(TEXT FOR ANALYSIS)
GitHub's evolution as a good open source hosting platform stalled many years ago. Its advantages are its social network effects, not as technical infrastructure.

But from a technology and UX POV it's got growing issues because of this emphasis, and that's why the Zig people have moved, from what I can see.

I moved my projects (https://codeberg.org/timbran/) recently and have been so far impressed enough. Beyond ideological alignment (free software, distaste for Microsoft, want to get my stuff off US infrastructure [elbows up], etc.) the two chief advantages are that I could create my own "organization" without shelling over cash, and run my own actions with my own machines.

And since moving I haven't noticed any drop in engagement or new people noticing the project since moving. GitHub "stars" are a shite way of measuring project success.

Forgejo that's behind Codeberg is similar enough to GitHub that most people will barely notice anyways.

I'm personally not a fan of the code review tools in any of them (GitLab, Foregejo, or GitHub) because they don't support proper tracking of review commits like e.g. Gerritt does but oh well. At least Foregejo / Codeberg are open to community contribution.
(End TEXT FOR ANALYSIS)
▶ _PROBLEMS TO SOLVE_
**a)** In the comment about moving projects from GitHub to Codeberg, transcribe the passage starting at "But from a technology" and ending at "barely notice anyways.".
**b)** According to the comment about moving projects from GitHub to Codeberg, what software is behind Codeberg?
(GIVEN DATA)
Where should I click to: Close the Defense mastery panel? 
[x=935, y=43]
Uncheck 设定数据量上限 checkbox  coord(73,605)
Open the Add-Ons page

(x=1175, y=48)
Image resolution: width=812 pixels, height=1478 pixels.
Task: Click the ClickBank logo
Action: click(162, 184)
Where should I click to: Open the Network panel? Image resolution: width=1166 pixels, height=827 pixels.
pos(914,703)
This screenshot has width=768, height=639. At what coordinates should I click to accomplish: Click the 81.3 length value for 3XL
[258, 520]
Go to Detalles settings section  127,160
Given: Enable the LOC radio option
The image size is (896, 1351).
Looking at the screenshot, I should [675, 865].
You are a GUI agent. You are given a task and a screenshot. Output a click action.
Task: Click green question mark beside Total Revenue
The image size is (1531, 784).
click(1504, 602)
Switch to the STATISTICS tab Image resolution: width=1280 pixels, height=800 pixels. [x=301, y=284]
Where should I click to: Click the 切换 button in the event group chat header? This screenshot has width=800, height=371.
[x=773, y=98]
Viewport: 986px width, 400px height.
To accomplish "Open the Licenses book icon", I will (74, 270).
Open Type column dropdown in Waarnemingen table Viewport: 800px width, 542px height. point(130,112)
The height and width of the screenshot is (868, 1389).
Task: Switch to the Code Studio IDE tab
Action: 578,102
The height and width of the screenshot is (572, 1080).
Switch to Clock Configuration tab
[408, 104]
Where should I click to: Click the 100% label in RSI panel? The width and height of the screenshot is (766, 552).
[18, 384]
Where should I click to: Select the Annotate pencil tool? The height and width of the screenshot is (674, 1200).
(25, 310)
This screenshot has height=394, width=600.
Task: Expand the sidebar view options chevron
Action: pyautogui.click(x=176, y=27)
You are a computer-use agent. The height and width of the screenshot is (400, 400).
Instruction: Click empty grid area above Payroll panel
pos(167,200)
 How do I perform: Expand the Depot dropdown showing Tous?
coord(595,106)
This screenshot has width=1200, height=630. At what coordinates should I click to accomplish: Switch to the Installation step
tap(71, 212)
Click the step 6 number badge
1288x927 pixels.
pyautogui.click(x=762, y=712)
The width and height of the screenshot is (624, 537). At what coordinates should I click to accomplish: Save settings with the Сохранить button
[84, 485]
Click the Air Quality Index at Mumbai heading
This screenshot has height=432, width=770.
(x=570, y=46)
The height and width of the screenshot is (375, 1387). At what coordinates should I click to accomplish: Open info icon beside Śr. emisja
(End GIVEN DATA)
▶ _SOLUTIONS TO THE TASKS_
**a)**
But from a technology and UX POV it's got growing issues because of this emphasis, and that's why the Zig people have moved, from what I can see.

I moved my projects (https://codeberg.org/timbran/) recently and have been so far impressed enough. Beyond ideological alignment (free software, distaste for Microsoft, want to get my stuff off US infrastructure [elbows up], etc.) the two chief advantages are that I could create my own "organization" without shelling over cash, and run my own actions with my own machines.

And since moving I haven't noticed any drop in engagement or new people noticing the project since moving. GitHub "stars" are a shite way of measuring project success.

Forgejo that's behind Codeberg is similar enough to GitHub that most people will barely notice anyways.

**b)** Forgejo